‘We just do what amuses us,’ Wallace and Gromit co-creator says

‘We just do what amuses us,’ Wallace and Gromit co-creator says

Joe Sims

BBC News, Bristol

BBC A promotional image of Aardman animated characters Wallace and Gromit standing in a garden next to an open shipping crate. A garden gnome is stepping out of the shipping crate. BBC

Vengeance Most Fowl made its debut on Christmas Day

One of the animators behind Wallace and Gromit is sure there will be another film “because it’s so fun to bring those characters to the world”.

The disaster-struck duo’s latest outing, Vengeance Most Fowl, scooped two gongs at the Baftas on Sunday.
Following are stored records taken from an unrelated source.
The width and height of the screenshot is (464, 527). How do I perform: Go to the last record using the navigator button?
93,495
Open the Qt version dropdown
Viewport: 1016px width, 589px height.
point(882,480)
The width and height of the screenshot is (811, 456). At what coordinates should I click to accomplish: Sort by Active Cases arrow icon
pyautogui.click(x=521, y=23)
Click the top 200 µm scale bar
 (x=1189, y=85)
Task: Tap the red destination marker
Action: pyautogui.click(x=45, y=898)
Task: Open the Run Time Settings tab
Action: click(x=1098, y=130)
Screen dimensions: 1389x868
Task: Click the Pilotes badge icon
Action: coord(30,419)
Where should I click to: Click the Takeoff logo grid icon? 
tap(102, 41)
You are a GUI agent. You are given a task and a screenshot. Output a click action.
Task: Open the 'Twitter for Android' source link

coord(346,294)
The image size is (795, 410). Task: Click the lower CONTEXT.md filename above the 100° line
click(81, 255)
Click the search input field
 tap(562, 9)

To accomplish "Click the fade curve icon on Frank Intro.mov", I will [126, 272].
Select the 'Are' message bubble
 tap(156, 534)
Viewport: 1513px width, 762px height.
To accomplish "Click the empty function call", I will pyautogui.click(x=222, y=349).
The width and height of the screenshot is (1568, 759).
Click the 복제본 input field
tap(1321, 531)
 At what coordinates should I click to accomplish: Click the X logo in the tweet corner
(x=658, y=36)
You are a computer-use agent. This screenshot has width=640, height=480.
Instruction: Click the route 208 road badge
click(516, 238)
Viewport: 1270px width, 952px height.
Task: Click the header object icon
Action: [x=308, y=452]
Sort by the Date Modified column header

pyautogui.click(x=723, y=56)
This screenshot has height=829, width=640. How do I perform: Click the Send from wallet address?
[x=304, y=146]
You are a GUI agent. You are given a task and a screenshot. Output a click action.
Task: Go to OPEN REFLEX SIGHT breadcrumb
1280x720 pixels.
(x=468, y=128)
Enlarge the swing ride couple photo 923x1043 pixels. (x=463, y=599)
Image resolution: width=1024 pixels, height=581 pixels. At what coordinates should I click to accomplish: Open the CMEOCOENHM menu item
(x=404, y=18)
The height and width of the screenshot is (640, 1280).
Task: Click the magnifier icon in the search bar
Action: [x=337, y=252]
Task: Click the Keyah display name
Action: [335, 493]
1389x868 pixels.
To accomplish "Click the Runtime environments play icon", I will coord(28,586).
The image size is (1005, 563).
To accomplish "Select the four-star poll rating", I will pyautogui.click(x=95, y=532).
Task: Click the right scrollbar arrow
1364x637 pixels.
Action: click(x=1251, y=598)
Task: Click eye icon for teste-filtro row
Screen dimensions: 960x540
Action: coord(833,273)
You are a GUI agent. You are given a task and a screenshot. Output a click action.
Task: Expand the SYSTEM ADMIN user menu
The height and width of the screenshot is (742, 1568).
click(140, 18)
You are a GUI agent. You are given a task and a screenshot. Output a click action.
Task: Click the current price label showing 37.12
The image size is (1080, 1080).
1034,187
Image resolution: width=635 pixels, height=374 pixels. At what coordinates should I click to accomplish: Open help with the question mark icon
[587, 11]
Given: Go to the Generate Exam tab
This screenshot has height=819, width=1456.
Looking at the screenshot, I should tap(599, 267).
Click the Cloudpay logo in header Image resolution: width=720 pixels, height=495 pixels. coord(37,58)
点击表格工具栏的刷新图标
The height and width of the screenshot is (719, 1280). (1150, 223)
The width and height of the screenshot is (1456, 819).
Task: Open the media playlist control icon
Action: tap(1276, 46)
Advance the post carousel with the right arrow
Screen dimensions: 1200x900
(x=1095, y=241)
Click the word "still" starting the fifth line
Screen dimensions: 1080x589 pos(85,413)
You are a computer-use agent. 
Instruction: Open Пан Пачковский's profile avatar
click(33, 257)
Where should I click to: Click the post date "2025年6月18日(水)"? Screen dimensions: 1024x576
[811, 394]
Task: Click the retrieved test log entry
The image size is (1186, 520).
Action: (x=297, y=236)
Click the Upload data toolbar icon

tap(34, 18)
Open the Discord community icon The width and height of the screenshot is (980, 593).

Peter Lord, co-founder of Bristol’s Aardman Studios where the series is made, said the team were “delighted” by the film’s warm reception.

He credited Wallace and Gromit’s creator Nick Park’s “simple enthusiasm” for the characters’ global appeal.

Vengeance Most Fowl won Best Animated Film and the newly created Best Children’s and Family Film award.

Speaking to BBC Bristol, Mr Lord said: “I think we have all of us been so delighted by the success of this movie that we think ‘yes, we want to do that again’.

“Not because it’s good business, although it is good business, but because it’s so fun to bring those characters to the world.”

He continued: “We don’t make (Wallace and Gromit) for kids or families, we just do what amuses us.

“That’s the only honest thing we can do, and if you’re lucky and if you’ve somehow got the magic touch as Nick surely has, it ends up appealing to everybody.”

Reuters A plasticine model of a penguin poses for a police mug shot. He holds a board reading Police Dept: Feathers Mc Graw; Height: 3ft; Weight: 12lbs.Reuters

Supervillain Feathers McGraw made his return in Vengeance Most Fowl

“Believe me we really appreciate it. We love the way everyone loves it. It’s great,” Mr Lord said.

He urged anyone with an interest in animation to give it a try, insisting “it’s actually very easy” to bring some toy cars or a lump of plasticine to life with a smart phone.

“Do that for fun because it’s a great feeling, and then just keep doing because it’s just like any other art form.

“It needs a lot of patience but it’s not difficult.”

Mr Lord said he hoped young people would look at Aardman’s films and think “there’s a career there”.

He said: “There is a career for many different sorts of people, there’s music, there’s painters and makers and electricians and riggers and lighting.

“There are so many roles that when we started out we had no idea they existed, and in Bristol we end up employing a whole raft of different talents.”